*Exercise*: Quote the entries word for word, from the line that contains "Image resolution: width=1200" up to and including the final line of the entries. Leave the pictures out of your answer.

*Data section*:
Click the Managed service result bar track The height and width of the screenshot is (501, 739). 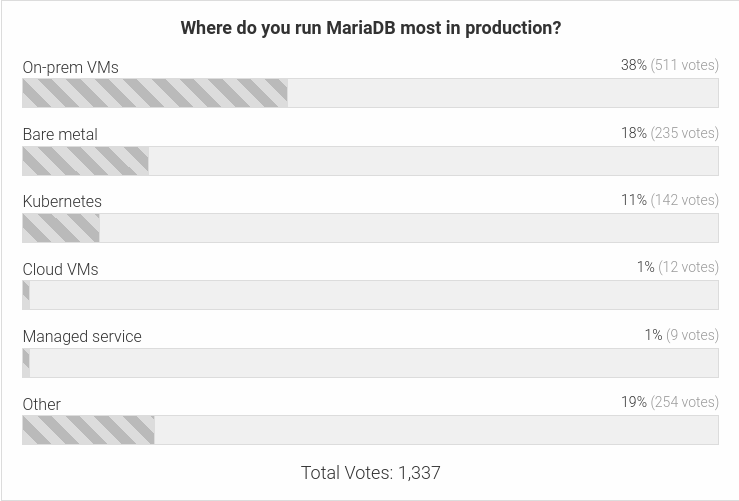pos(370,363)
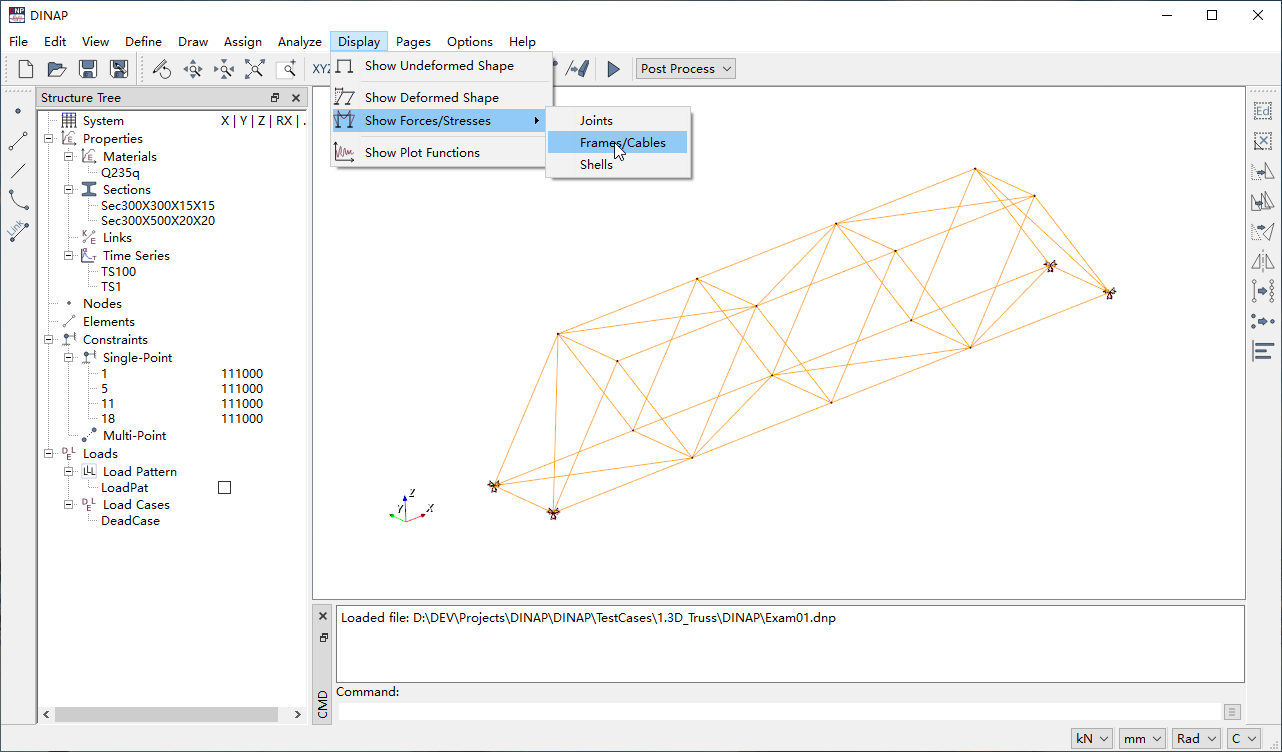Open the Post Process mode dropdown
The width and height of the screenshot is (1282, 752).
click(x=686, y=69)
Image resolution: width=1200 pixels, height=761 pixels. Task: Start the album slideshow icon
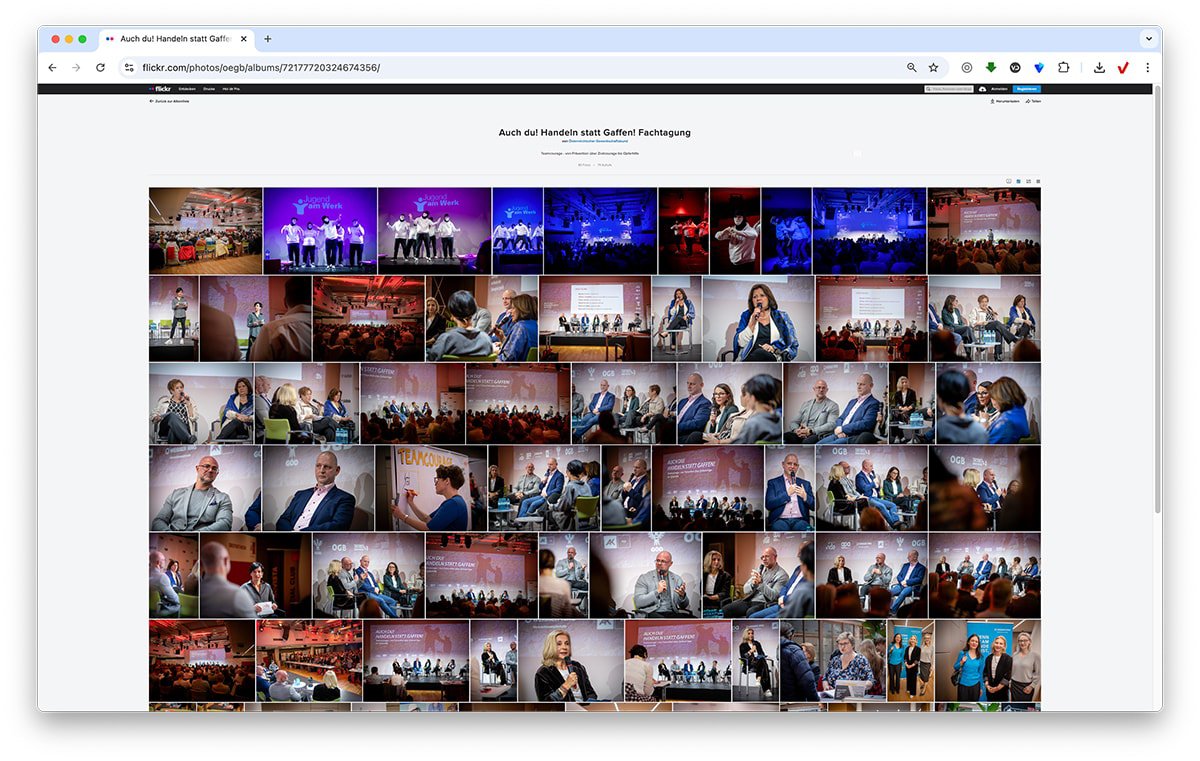click(1009, 181)
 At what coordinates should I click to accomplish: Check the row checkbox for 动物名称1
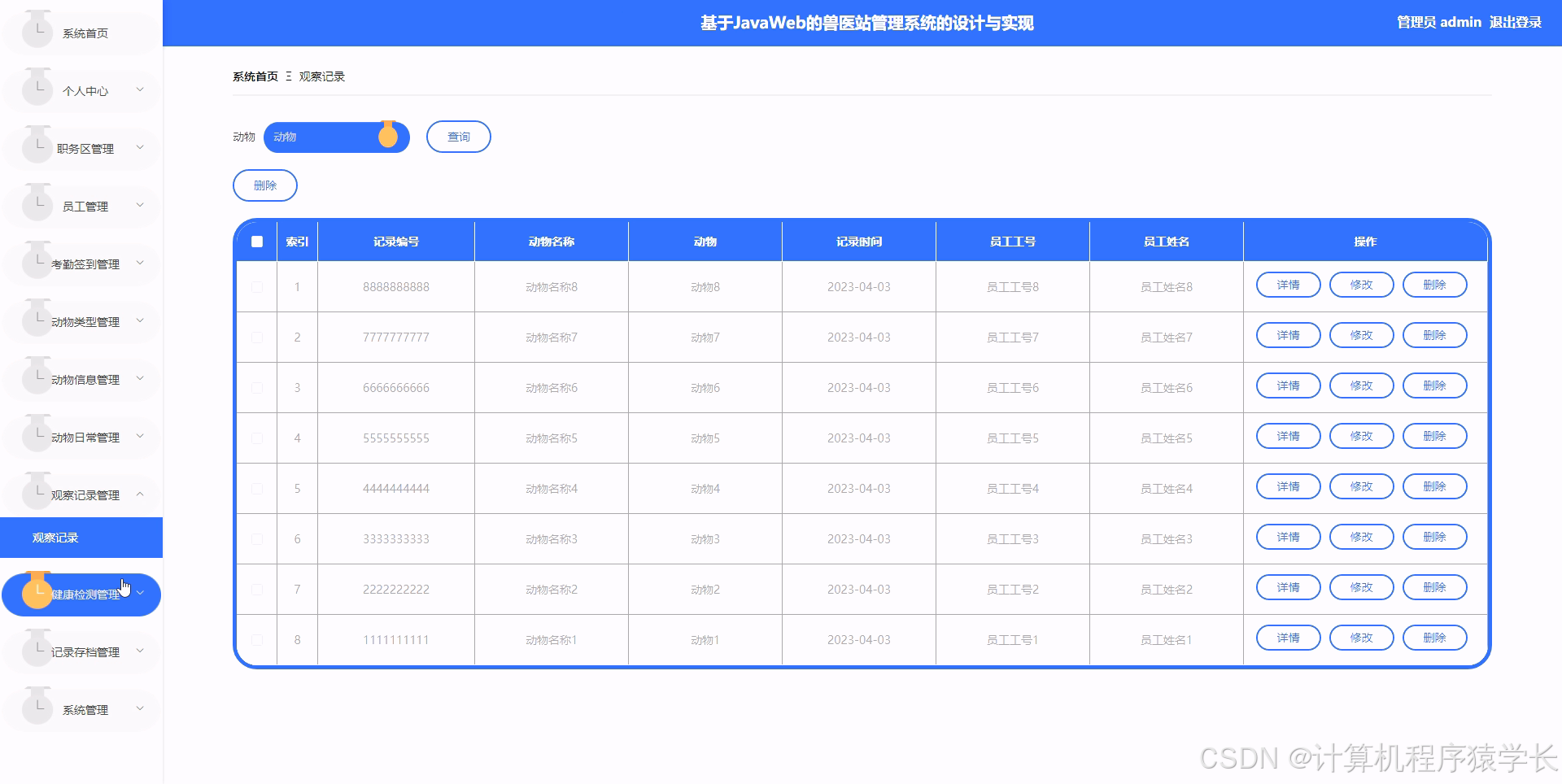point(257,640)
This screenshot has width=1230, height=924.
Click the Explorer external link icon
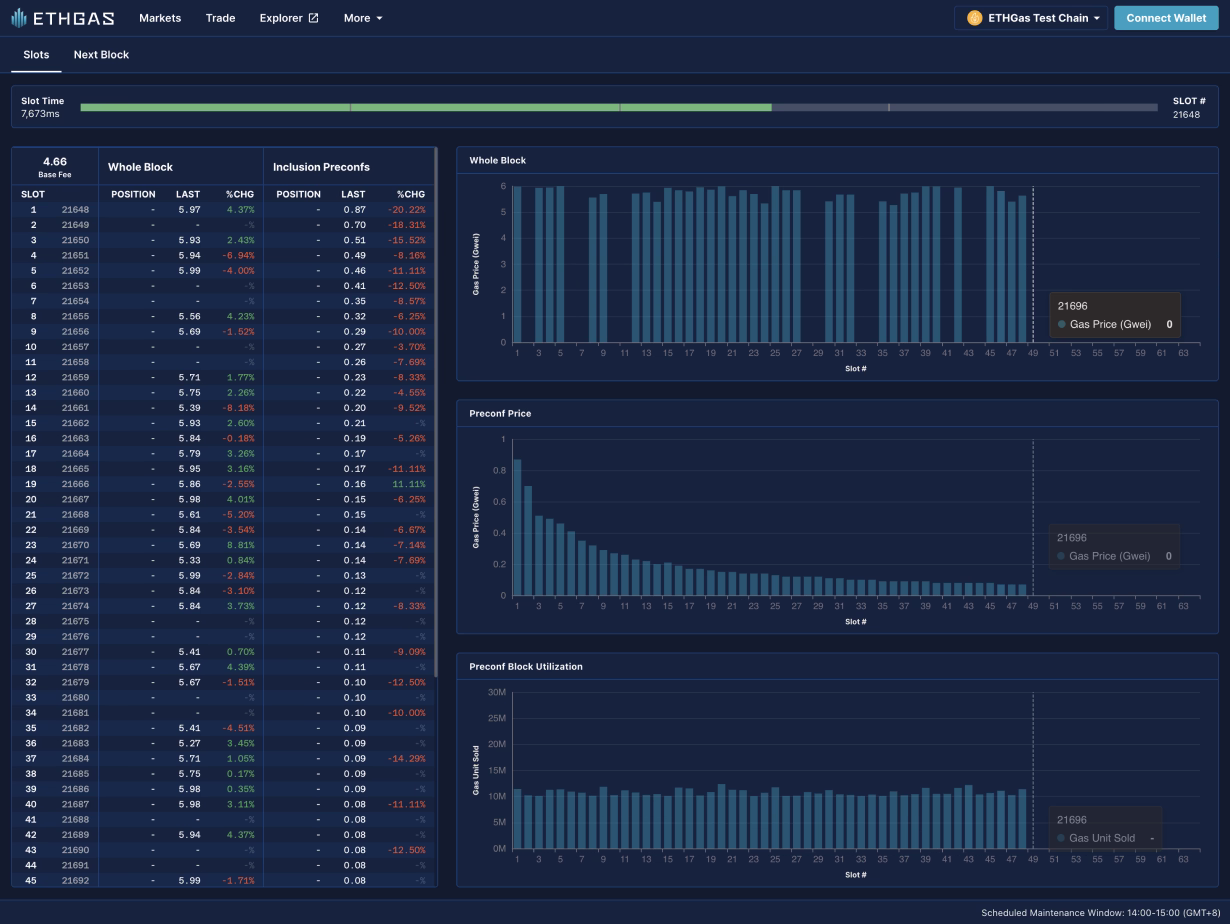coord(313,18)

*Solution to the exercise*:
Image resolution: width=1200 pixels, height=761 pixels. Task: Start the album slideshow icon
click(1009, 181)
 At what coordinates should I click to accomplish: Check the row checkbox for 动物名称1
point(257,640)
This screenshot has width=1230, height=924.
Click the Explorer external link icon
coord(313,18)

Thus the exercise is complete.